Saved data entries:

★ ★ ★ ★

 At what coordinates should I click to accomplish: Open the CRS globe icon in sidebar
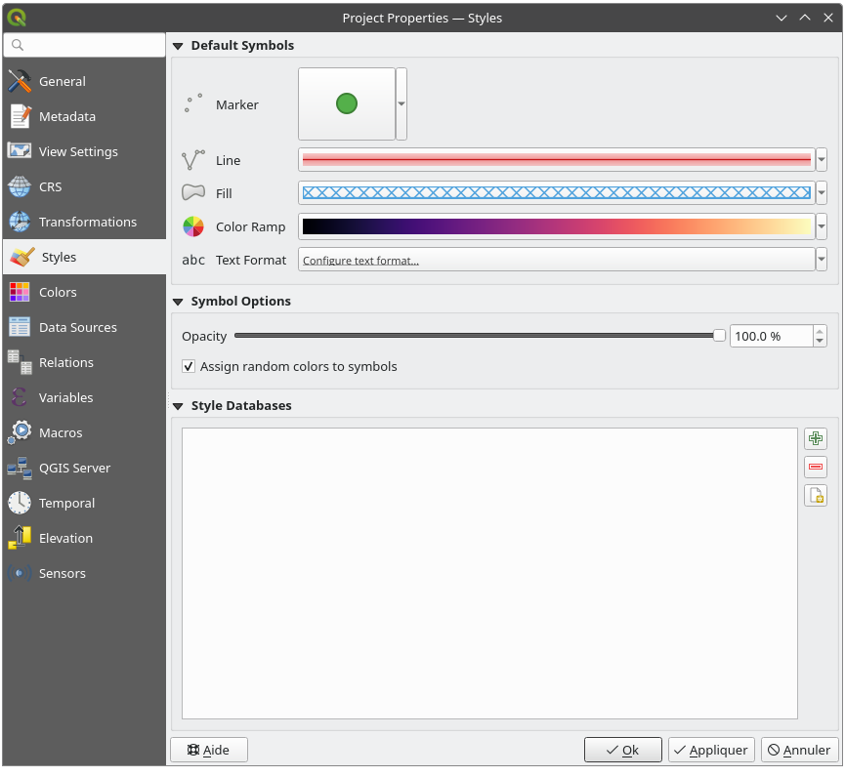tap(20, 187)
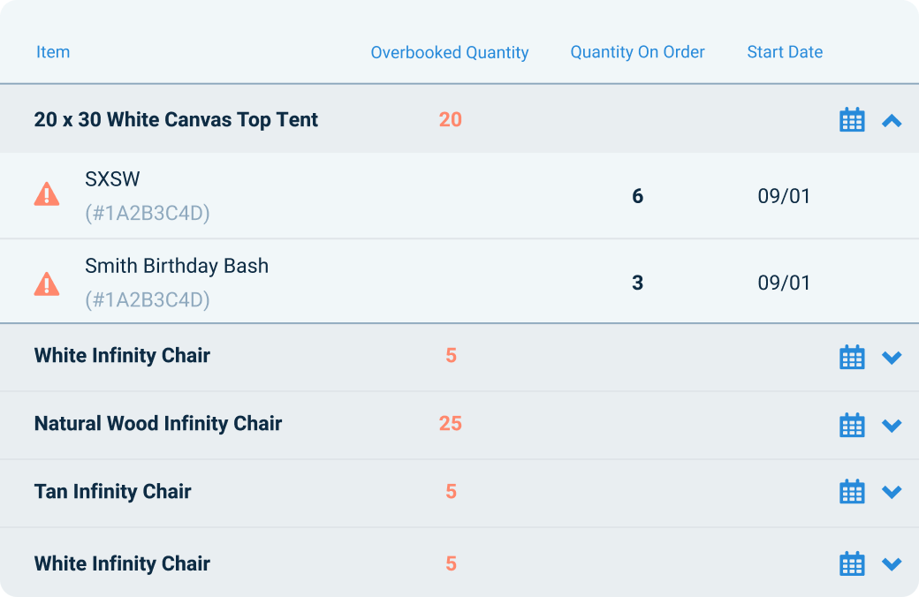Select the calendar icon for Tan Infinity Chair
919x597 pixels.
(x=851, y=492)
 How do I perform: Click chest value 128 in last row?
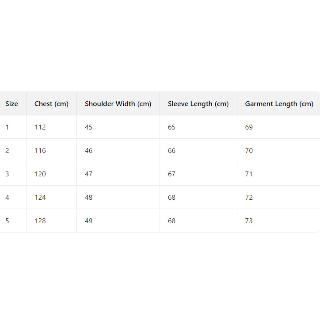coord(40,221)
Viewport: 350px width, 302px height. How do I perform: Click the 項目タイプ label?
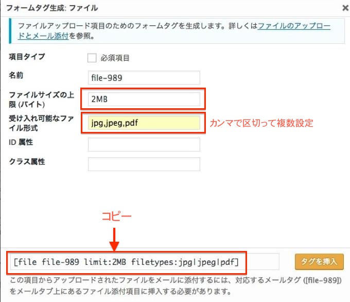[27, 57]
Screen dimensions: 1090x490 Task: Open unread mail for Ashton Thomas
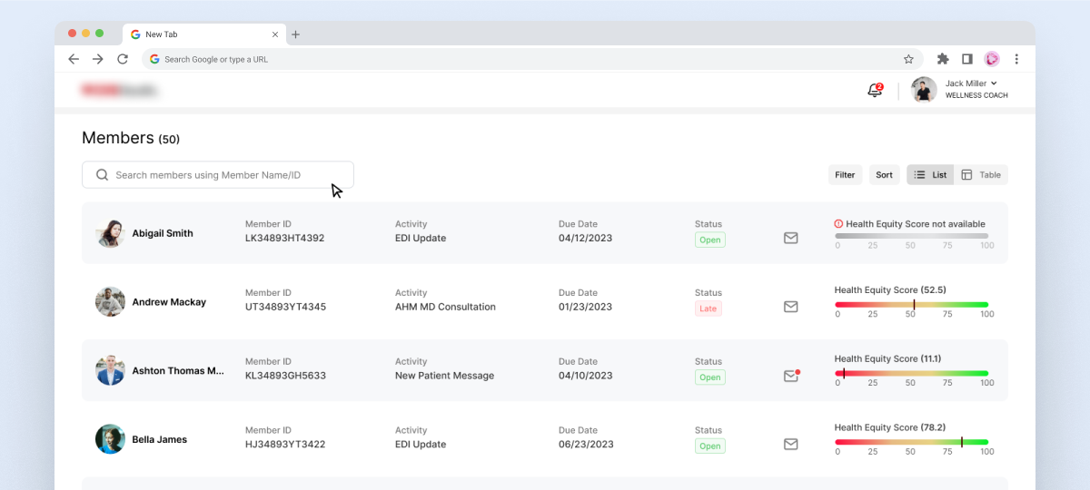click(790, 376)
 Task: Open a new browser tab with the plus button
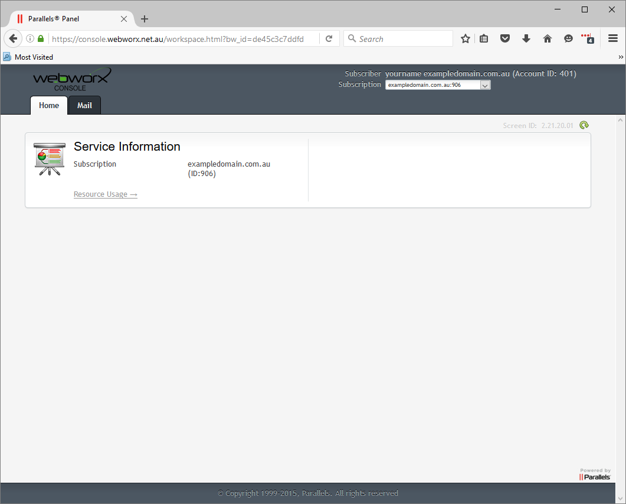click(145, 19)
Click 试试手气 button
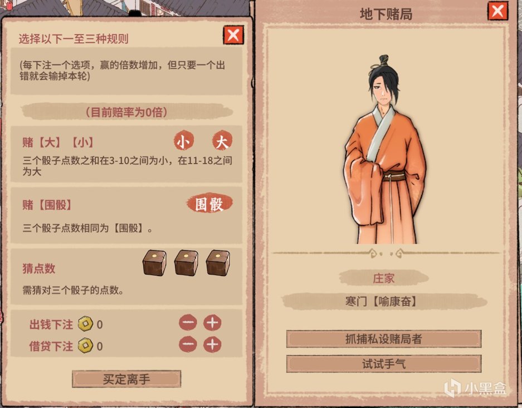522x408 pixels. click(384, 363)
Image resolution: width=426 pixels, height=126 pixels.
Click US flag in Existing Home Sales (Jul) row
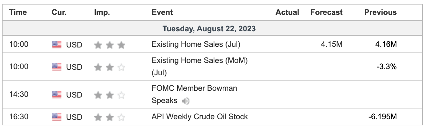56,45
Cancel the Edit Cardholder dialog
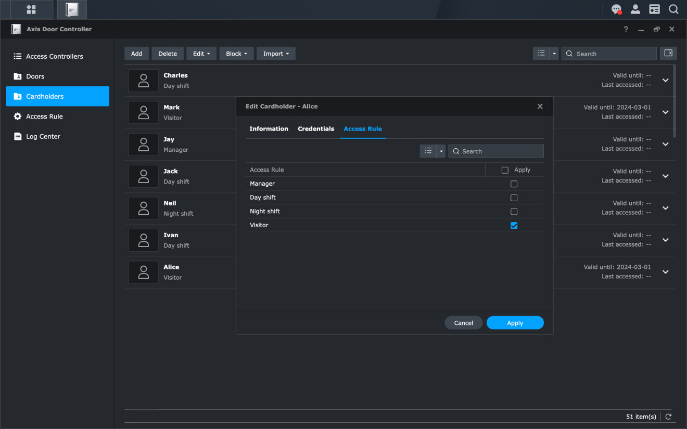The image size is (687, 429). pos(463,323)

★ ★ ★ ★

--- Exercise prompt ---
Every entry should be repeated verbatim, with the pictures left out.

--- Result below ---
 At what coordinates should I click to accomplish: Open the CRS globe icon in sidebar
tap(20, 187)
Select the calendar icon for Tan Infinity Chair
919x597 pixels.
(x=851, y=492)
 How do I perform: Click chest value 128 in last row?
coord(40,221)
Viewport: 350px width, 302px height. How do I perform: Click the 項目タイプ label?
[27, 57]
Screen dimensions: 1090x490 Task: Open unread mail for Ashton Thomas
click(790, 376)
 Task: Open a new browser tab with the plus button
click(145, 19)
Click 试试手气 button
522x408 pixels. click(384, 363)
Image resolution: width=426 pixels, height=126 pixels.
Click US flag in Existing Home Sales (Jul) row
56,45
Cancel the Edit Cardholder dialog
The image size is (687, 429). pos(463,323)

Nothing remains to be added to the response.